As mentioned above, the MAI values for forest plantations reported by the literature were extremely variable (FAO 2001, 2002). However, considering the various references available, a MAI of 5 percent of the stocking at end rotation appeared realistic. Consequently, since the biomass stocking of plantations was considered as of that at end rotation, the MAI applied for forest plantation was estimated as 10 percent of the assumed “mid-rotation” biomass stocking.

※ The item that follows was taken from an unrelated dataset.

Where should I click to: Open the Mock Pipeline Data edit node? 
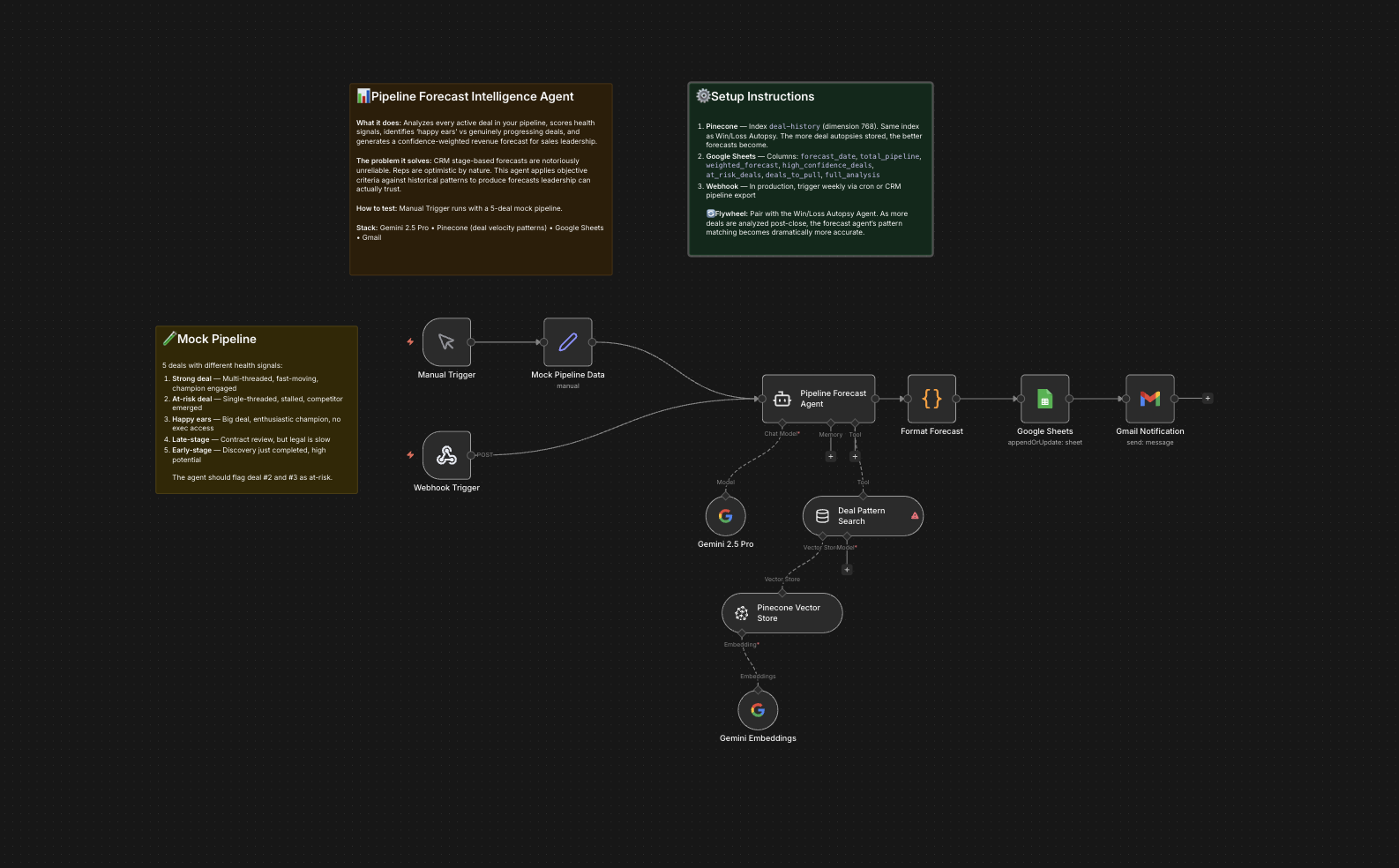pos(567,342)
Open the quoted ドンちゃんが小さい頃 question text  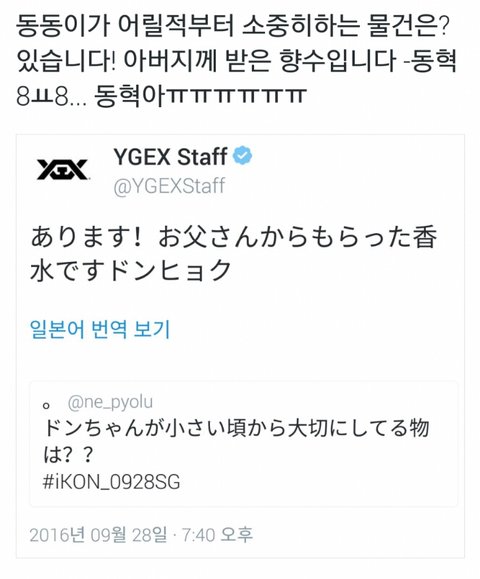pos(236,428)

Fraction of woody biomass used for energy

In the countries of this region woody biomass is predominantly used for energy. This is clearly shown in Table 2, which reports the ratio between FAOSTAT’s information on woodfuel production and on total roundwood production. On average, the ratio for year 2000 was estimated at 0.94. This factor was systematically applied to the total woody biomass productivity values to quantify the amount of woody biomass available for energy uses after deduction of the amount utilized for other purposes.

Table 2
Fraction of woodfuel production in total roundwood production at year 2000 as reported by FAOSTAT.

Country

Woodfuel / total roundwood

Burundi

0.94

Congo, Dem Republic of

0.95

Egypt

0.98

Eritrea

1.00

Kenya

0.91

Rwanda

0.93

Somalia

0.99

Sudan

0.88

Tanzania, United Rep of

0.90

Uganda

0.91

Average

0.94

Source: FAOSTAT 2005

Integration module and definition of priority areas

The scope of the integration module was to combine, by land units (5 arc minutes cells or sub-national units), the parameters developed in the demand and supply modules to highlight areas of potential deficit or surplus according to estimated consumption levels and sustainable production potentials.

The main indicator so far produced was represented by the balance, within the 5-arcminute cells, between the fraction of the potential sustainable productivity available for energy uses and the total woodfuel consumption. This parameter does not consider the transportation of woodfuels between distant production and consumption sites—an element that would require additional analytical steps.

As is, this parameter provides a useful indication of the ease, or difficulties, that poor rural households face in acquiring their daily subsistence energy.

In order to visualize these results under the administrative angle, the results by 5 arc minute cells were subsequently aggregated at sub-national unit level.

3 Definitions of main terms are reported in Annex 1
4 WISDOM is the fruit of collaboration between FAO’s Wood Energy Programme and the Institute of Ecology of the National University of Mexico. To date, WISDOM was implemented in Mexico (Masera et al.,2005), in Slovenia (Drigo 2004) and Senegal (Drigo, 2004).
5 The sample area is located in Northwest Tanzania, along Lake Victoria (provinces of Kagera and, partly, Mwanza and Shinyanga)
6 Egypt, Eritrea, Kenya, Uganda, Burundi and Rwanda
7 The main references resulting from the bibliographic search and the system of reference values adopted in this study are reported in Annex 3.